Our experts initiate the authorization in different ways based on calling and uploading the documentation in the insurance portals. This helps the practice to preauthorize all the procedures in timely manner thus improving the practice cash flow. In case the authorization requires peer to peer review, we alert the practices way ahead of the patient’s scheduled procedure. This helps in avoiding the denial of authorizations.
Our team is well equipped and uses online insurance portals to get all the material to apply for authorizations. Our experience in coordinating with insurance companies gets the job done faster and more efficiently.
FAQs about Pre-Authorization
Which all specialty authorization do you work for?
We work for a wide range of specialities like Pain Management, Podiatry, Orthopedic, Cardiology, OT/PT, Speech Therapy, Mental Health, Dermatology, Rheumatology, Ophthalmology, Endocrinology etc.
Will you notify us if a patient’s authorization is being expired?
Yes, you will get an alert within the PM/EMR system as well as by us when an authorization is to be expired. We also keep a track of this and initiate the prior authorization before they expire.
How long does pre-authorization take?
It typically takes 2-3 days for the charge to be removed from your debit/credit card/bank. From our end it is voided immediately.
Does pre-authorization guarantee payment?
No. It comes with a disclaimer saying, ‘This is not a guarantee of payment’. It totally depends upon the discretion of your insurer
What happens if my insurer denies pre-authorization?
If you think your pre-authorization was wrongly denied, you can always file an appeal with your insurer. This works best when your doctor endorses that the coverage you seek is justified and necessary for your treatment.
I have been a very satisfied client with Practolytics for nearly 5 years now. As you would expect, they are collecting the money that we have worked so hard for. We like the fact that they share our passion for data. We both approach our common issue i.e., how to collect money from a data centric viewpoint, and this drives improvement. The team is always willing to listen to us and make changes if necessary. Through the years we have asked for help with various office activities from credentialing to prior authorizations to procurement of outside medical records. Yes, these were add on-services, but outsourcing these activities to their team has been a winning solution that has intertwined the billing team into the success of our practice. These add ons have been a good value for us too. Lastly, we have easy access to one of the principal partners on the billing team, and the response time has always been excellent. Thank you! Practolytics!
We have been working with Manik and the rest of his team since August 2015. At that time, we were a clinic in need of guidance, in terms of credentialing, understanding the claims process and optimizing the use of the technology and stabilizing cash-flow. The team as a whole spent many hours upfront working to get everything moving smoothly and also developing relationships with most insurance companies. Manik’s hard work & dedication paid off as our practice more than tripled in visits, and we no longer had to tell the patients that we aren’t in the network. This more than anything has allowed us great patient flow and continued steady growth.
We are a solo orthopedic practice in North Carolina and our relationship with Practolytics started in June 2015. They have staff members who are always willing to help.

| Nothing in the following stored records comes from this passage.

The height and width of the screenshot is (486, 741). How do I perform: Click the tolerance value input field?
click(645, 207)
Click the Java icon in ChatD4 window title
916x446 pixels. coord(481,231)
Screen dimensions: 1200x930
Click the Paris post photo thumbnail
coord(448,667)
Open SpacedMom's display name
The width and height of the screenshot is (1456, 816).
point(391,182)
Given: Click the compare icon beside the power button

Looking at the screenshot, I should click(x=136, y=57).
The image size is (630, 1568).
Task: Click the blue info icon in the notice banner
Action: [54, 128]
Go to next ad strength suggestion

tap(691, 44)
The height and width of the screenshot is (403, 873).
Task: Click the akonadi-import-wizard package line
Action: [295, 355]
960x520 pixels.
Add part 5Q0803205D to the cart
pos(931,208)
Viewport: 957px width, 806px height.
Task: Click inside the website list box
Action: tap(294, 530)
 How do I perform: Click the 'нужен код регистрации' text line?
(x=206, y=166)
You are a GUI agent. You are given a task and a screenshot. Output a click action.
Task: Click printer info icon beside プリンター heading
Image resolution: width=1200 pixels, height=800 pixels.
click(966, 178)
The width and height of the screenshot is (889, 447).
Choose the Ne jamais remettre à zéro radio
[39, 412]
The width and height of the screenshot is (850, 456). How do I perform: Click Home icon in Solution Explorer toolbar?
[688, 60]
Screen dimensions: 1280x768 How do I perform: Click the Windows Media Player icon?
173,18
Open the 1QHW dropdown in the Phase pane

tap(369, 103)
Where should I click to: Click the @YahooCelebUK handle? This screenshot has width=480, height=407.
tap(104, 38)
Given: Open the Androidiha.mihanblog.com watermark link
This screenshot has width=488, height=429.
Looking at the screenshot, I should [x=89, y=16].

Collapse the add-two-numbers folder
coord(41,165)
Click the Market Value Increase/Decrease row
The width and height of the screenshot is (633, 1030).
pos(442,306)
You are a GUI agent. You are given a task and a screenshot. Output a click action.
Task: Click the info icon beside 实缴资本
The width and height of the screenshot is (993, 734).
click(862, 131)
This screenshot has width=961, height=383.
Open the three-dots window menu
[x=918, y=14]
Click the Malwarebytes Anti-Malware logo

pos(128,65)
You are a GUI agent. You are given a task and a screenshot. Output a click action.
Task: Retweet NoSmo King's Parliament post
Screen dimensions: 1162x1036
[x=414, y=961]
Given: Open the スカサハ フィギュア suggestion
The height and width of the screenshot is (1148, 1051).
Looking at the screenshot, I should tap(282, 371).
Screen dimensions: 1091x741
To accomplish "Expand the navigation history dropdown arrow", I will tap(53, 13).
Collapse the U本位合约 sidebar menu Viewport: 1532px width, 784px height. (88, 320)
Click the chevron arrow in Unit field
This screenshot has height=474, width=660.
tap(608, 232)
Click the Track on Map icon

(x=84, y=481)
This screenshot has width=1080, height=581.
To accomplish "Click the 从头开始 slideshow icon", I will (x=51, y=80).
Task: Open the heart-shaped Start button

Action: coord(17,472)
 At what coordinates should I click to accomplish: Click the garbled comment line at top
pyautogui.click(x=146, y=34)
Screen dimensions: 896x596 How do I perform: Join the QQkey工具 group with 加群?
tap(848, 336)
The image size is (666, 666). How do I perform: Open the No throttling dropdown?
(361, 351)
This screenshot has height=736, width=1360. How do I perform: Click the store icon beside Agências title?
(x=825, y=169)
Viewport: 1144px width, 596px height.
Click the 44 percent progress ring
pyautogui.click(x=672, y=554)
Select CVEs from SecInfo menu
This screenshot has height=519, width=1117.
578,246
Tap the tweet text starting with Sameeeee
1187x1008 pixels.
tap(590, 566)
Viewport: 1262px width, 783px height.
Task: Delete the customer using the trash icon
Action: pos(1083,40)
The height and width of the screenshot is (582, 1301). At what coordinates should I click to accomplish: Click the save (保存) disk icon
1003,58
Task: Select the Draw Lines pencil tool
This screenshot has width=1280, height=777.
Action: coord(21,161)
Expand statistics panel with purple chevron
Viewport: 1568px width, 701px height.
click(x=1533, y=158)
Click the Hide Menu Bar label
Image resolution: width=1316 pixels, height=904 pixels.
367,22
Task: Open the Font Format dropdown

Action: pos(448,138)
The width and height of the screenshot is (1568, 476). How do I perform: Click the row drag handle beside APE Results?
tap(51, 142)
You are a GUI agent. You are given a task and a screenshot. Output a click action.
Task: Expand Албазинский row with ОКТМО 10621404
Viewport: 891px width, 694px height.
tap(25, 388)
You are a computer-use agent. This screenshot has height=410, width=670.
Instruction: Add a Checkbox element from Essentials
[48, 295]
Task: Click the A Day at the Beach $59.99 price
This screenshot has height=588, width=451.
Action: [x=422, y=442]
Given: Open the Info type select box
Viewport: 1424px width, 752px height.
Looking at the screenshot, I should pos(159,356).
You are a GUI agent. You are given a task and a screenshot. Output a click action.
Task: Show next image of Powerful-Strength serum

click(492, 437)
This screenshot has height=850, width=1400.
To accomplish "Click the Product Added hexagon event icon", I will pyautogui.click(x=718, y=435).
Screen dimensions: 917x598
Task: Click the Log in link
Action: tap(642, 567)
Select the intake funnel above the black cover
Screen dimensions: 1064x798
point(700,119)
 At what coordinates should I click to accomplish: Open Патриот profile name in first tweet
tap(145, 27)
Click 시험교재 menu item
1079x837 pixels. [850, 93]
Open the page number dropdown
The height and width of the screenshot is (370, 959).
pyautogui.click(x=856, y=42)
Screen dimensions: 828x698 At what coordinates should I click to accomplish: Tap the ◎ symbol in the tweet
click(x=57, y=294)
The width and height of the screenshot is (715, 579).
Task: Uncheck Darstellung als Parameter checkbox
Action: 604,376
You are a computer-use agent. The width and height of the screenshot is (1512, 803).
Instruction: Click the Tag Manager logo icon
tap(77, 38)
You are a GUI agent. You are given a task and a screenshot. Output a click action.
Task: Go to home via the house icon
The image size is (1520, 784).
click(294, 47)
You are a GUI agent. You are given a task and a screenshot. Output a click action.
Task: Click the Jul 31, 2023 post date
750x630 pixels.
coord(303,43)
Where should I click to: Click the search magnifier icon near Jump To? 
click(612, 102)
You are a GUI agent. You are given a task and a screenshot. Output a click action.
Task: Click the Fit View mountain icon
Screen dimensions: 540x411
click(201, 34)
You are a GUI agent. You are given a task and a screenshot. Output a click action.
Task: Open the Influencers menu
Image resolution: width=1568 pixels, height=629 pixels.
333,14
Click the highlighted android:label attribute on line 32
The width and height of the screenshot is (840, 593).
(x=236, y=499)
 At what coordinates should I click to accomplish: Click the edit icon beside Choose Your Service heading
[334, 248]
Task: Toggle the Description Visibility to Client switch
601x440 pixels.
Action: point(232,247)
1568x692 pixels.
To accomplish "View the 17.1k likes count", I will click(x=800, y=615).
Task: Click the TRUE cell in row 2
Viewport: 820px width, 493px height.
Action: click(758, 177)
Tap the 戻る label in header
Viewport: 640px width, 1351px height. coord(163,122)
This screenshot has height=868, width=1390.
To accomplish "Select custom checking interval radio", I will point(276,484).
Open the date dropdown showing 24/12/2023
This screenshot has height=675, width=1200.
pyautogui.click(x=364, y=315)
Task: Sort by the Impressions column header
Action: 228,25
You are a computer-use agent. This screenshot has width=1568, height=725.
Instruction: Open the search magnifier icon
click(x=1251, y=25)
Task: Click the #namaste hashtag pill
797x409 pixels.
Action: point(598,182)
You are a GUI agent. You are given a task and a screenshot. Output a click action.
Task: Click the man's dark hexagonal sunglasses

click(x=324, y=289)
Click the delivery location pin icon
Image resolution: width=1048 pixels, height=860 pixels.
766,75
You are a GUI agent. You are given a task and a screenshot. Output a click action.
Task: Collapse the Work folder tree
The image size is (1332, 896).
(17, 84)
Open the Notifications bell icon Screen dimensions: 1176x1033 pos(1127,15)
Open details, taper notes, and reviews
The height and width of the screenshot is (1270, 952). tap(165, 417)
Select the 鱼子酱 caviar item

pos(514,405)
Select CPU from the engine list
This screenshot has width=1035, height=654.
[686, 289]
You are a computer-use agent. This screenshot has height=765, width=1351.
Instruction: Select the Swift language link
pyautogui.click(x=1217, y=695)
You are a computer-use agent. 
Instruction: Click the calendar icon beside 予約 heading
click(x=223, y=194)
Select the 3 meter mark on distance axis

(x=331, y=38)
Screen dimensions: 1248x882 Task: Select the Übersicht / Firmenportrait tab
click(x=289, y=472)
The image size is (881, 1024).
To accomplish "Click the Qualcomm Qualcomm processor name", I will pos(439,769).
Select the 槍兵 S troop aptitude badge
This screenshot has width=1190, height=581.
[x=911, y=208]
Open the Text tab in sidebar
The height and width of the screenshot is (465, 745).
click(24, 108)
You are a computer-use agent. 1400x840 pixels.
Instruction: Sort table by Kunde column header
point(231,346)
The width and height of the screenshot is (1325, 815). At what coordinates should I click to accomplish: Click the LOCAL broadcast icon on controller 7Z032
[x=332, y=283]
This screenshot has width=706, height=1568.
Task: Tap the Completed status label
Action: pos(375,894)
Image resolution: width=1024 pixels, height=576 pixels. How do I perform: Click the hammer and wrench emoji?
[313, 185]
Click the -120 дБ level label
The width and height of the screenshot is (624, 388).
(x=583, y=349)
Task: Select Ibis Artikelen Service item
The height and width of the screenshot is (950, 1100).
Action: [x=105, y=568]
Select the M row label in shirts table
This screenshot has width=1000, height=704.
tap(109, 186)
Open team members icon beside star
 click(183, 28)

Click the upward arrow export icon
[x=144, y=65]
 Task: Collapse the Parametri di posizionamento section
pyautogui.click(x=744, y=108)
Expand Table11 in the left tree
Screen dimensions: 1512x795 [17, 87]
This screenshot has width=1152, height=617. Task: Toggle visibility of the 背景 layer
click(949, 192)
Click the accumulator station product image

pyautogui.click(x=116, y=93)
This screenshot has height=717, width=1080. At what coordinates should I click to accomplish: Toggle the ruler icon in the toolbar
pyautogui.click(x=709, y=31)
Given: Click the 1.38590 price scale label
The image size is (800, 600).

They work very hard to make us happy and I appreciate all that they do on a daily basis. They take out the worry of getting payments and always follow up with insurance companies. I found the customer service to be unsurpassed. All phone calls are returned and our questions are answered in a thorough and timely manner. The monthly reports are easy to read and provide a quick assessment of the health of the practice, including the company’s account receivables. When I need advice or am unsure of something, it gives me comfort to know that they are just a phone call away. Switching to Practolytics was truly one of the best decisions that I have made for our practice. I truly look forward to a longtime relationship with the staff at Practolytics.
I started a new practice approximately 5 years ago. I have used Practolytics for my billing services over this entire period. I have also used them for integration of collections, adding new providers and DME. They have been excellent and are also part of the reason why I am so successful. They are very knowledgeable about billing. I not only see patients in clinic but also at the hospital and nursing home and also do surgical procedures in and out of the office. I have been very impressed with their level of skill and knowledge. They also do very good on communication. I would highly recommend them for any of your billing needs.